DIRECTIONS:
Could you continue the text below on flipping the bits of 32-bit unsigned integers, starting right after its last sentence?

You will be given a list of 32-bits unsigned integers. You are
required to output the list of the unsigned integers you get by
flipping bits in its binary representation (i.e. unset bits must be
set, and set bits must be unset).
Input Format
The first line of the input contains the list size T. T lines follow
each line having an integer from the list.
Constraints
1 ≤ T ≤ 100
Output Format
Output one line per element from the list with the requested result.
Sample Input
3 2147483647 1 0
Sample Output
2147483648 4294967294 4294967295
Explanation
Take 1 for example, as unsigned 32-bits is
00000000000000000000000000000001 and doing the flipping we get
11111111111111111111111111111110 which in turn is 4294967294
Can be done with the bitwise XOR operator, which is ^ in Python.

STUDY MATERIAL:
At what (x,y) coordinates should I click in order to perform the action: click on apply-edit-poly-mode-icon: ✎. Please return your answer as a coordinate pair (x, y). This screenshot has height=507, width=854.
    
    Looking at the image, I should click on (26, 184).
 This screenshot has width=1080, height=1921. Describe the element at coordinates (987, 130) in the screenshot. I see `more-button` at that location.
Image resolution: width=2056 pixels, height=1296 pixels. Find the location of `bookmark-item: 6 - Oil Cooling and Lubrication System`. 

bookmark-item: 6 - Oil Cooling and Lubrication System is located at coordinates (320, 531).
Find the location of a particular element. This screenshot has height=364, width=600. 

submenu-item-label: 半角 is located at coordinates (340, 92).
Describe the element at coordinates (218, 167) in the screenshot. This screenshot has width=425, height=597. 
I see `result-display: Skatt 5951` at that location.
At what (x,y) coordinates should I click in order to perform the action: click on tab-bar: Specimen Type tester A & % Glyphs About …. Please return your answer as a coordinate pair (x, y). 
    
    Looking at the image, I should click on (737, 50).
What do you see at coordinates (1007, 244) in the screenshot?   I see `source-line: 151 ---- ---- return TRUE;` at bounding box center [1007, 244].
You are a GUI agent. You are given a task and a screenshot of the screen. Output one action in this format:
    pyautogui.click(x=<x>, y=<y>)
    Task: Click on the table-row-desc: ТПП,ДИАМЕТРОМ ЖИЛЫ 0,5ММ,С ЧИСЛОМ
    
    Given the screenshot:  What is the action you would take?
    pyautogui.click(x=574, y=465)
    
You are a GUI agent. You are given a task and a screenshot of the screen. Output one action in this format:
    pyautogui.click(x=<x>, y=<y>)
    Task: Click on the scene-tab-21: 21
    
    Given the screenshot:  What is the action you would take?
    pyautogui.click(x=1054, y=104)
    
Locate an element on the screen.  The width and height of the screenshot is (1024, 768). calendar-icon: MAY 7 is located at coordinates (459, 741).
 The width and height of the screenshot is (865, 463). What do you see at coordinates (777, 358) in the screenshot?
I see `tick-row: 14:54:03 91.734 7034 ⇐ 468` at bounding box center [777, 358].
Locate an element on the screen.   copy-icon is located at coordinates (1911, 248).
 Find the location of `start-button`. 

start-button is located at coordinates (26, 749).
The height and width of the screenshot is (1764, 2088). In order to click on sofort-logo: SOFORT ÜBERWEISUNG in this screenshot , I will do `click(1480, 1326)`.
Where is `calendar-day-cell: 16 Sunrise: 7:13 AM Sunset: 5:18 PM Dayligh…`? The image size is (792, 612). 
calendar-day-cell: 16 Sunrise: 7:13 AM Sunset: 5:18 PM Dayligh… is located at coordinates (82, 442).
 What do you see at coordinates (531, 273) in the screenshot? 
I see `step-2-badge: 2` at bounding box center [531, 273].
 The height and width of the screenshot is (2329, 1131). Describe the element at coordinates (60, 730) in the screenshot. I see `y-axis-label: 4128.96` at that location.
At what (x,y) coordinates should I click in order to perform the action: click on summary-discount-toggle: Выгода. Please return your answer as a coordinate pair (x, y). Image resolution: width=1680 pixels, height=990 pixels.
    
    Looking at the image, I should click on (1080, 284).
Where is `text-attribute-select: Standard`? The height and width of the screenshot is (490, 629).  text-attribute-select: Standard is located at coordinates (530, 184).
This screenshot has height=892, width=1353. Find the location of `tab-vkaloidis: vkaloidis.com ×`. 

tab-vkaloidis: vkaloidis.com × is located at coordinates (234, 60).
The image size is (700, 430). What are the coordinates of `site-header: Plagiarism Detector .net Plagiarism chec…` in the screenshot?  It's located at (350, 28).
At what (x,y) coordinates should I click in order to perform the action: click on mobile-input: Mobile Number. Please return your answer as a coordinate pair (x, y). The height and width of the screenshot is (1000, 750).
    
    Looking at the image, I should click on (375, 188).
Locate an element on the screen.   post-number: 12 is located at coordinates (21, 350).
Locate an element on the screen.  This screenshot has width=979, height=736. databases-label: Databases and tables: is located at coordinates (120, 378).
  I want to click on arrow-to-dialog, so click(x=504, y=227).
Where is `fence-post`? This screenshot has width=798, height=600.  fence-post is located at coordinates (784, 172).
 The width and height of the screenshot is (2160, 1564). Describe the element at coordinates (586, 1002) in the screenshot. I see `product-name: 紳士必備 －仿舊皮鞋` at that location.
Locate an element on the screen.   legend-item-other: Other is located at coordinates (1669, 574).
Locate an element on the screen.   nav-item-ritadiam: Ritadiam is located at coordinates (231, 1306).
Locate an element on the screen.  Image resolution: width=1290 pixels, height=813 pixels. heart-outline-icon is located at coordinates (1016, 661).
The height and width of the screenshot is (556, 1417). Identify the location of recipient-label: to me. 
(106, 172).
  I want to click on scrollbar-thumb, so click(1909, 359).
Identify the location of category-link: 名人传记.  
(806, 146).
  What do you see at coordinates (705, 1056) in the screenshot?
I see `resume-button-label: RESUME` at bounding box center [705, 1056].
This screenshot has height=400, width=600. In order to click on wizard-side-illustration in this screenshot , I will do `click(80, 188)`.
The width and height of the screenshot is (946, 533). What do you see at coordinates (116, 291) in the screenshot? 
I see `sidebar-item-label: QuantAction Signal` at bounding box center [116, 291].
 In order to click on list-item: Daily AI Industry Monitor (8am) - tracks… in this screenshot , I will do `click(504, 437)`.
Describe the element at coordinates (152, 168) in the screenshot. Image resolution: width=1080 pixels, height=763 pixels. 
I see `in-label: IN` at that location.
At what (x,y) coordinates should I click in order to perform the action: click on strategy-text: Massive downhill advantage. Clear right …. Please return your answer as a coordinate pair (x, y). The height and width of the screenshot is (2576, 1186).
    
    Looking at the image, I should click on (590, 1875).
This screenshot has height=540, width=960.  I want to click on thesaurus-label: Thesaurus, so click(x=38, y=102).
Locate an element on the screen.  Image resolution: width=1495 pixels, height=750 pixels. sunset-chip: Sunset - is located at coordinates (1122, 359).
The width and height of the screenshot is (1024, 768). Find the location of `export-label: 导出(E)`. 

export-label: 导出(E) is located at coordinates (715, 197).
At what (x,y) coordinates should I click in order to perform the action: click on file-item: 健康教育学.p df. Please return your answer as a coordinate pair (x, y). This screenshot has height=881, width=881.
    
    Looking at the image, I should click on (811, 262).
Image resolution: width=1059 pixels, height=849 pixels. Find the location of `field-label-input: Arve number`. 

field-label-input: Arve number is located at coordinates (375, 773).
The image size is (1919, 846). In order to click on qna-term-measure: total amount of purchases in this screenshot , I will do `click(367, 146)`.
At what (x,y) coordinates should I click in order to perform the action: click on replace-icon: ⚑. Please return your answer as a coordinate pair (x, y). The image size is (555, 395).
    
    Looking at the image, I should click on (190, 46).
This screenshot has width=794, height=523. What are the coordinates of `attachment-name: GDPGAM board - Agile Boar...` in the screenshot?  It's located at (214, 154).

SOLVED PROBLEM:
Example:
a = 0xF0101010
b = 0xFFFFFFFF
print(bin(a))
print(bin(b))
print(bin(a ^ b))
0b11110000000100000001000000010000
0b11111111111111111111111111111111
0b1111111011111110111111101111
foreach x in input:
x_flipped = ~x & 0xffffffff
print "bits flipped in unsigned 32-bit", bin(x_flipped)
Explained:
- (~x) flips all bits
~ (& 0xffffffff) converts 2's complement into unsigned int.